On April 25, 2023, CNN reported that Trump had told a new lie about the 2020 election: "Trump pointedly noted that Biden got more votes than Trump in fewer than a fifth of US counties in 2020. Trump then said, 'Nothing like this has ever happened before. Usually, it's very equal, or – but the winner always had the most counties.'" The statement was described as "complete bunk". Both Bill Clinton (1992 and 1996) and Barack Obama (2008 and 2012) carried "a minority of counties in each of their victories". William H. Frey, a senior fellow at the Brookings Institution, explained:

There is nothing suspicious about winning the presidency with a smaller number of counties. Counties vary widely in size, with large urban and suburban counties – areas where Biden did best – housing far larger populations than most of the outer suburb, small town and rural counties that Trump won.

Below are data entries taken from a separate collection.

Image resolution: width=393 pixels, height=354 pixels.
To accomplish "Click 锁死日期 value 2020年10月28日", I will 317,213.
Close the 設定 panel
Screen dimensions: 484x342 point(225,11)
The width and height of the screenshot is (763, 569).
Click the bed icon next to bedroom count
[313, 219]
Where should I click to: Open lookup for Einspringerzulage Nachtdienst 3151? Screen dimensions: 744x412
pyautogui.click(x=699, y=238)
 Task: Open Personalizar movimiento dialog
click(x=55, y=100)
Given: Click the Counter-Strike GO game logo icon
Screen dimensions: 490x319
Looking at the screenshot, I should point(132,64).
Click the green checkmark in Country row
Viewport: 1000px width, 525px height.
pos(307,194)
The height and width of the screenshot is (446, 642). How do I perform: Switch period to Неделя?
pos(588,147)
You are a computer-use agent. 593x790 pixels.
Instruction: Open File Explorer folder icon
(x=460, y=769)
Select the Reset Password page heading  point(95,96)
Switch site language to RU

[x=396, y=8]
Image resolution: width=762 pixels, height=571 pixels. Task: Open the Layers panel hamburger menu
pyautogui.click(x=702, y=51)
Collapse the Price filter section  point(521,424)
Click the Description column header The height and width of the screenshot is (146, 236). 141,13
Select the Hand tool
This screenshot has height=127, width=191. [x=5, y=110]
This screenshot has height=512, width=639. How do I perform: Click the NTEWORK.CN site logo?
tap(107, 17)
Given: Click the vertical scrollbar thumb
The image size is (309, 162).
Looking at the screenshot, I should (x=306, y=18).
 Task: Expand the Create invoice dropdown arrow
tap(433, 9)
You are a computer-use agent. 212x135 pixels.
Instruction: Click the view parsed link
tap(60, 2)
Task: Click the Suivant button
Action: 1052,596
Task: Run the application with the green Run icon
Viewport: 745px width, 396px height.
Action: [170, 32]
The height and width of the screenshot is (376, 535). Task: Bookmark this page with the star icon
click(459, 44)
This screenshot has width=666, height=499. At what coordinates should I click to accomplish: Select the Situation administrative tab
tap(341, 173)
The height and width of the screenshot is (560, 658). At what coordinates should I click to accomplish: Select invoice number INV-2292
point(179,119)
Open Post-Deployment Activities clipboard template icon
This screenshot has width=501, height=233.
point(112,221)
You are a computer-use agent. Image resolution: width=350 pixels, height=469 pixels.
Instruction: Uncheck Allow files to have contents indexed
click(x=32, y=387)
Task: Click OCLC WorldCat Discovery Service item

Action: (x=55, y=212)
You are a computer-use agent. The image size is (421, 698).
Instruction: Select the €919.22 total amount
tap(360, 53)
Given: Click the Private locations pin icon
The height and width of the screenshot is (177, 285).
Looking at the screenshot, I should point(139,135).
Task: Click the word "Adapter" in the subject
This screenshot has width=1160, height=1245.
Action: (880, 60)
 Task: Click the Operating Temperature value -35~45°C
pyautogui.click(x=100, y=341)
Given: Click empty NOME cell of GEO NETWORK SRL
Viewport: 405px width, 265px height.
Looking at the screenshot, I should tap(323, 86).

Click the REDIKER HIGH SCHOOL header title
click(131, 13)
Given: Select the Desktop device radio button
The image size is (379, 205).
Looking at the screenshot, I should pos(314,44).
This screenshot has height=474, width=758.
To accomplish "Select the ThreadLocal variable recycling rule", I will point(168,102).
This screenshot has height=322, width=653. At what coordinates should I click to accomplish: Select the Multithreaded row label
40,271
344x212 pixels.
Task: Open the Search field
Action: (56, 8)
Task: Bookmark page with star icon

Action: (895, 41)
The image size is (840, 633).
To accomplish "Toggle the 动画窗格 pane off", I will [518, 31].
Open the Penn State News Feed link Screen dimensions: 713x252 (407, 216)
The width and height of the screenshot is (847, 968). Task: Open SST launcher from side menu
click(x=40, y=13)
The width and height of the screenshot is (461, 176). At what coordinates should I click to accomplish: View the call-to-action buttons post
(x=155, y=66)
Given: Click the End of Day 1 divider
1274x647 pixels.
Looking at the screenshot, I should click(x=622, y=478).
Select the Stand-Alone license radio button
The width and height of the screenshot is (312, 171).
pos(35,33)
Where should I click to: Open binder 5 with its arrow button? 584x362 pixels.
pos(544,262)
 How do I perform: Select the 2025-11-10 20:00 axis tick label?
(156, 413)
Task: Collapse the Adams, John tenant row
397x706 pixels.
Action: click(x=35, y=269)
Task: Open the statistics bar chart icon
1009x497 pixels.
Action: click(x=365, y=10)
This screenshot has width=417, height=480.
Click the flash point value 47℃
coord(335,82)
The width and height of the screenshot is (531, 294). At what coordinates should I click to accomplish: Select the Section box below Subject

On July 28, 2023, a federal district court judge dismissed an October 2022 Trump lawsuit against CNN, stating that CNN's multiple uses of the term "big lie" about Trump's claims of election fraud did not constitute actionable defamation. The judge wrote that CNN's statements were opinion, not factually verifiable statements, and that "no reasonable viewer" would infer that "Trump advocates the persecution and genocide of Jews or any other group of people". The suit was dismissed with prejudice, meaning Trump could not sue again on the same basis.

On December 13, 2024, just over a month after the 2024 United States presidential election, the Public Religion Research Institute published the results of a survey conducted shortly after that election, between November 8 and December 2. The survey focused primarily on the 2024 election but included questions about the claim that the 2020 election was stolen from Trump: 63 percent of Republicans and 31 percent of voters overall still agreed that the 2020 election had been stolen from Trump.

In 2025, research published in Episteme found Trump's use of the "big lie" to support his false stolen election claims as exhibiting multiple rhetoric strategies employed by demagogues. Namely by utilizing a "crisis narrative" and a pervasive sense of grievance, victimization, and persecution. It highlighted that even if supporters did not fully believe the claims, such claims "felt" true, and were left with enough "interpretive openness" that would allow supporters to fill in the gaps. Thus, "they find it an accurate reflection of their own experiences toward a related content, irrespective of evidential support".

== People's Republic of China ==

The Government of China has denied committing human rights abuses against Uyghurs in Xinjiang, and has labelled declarations of Uyghur genocide as a "big lie" perpetrated by hostile forces.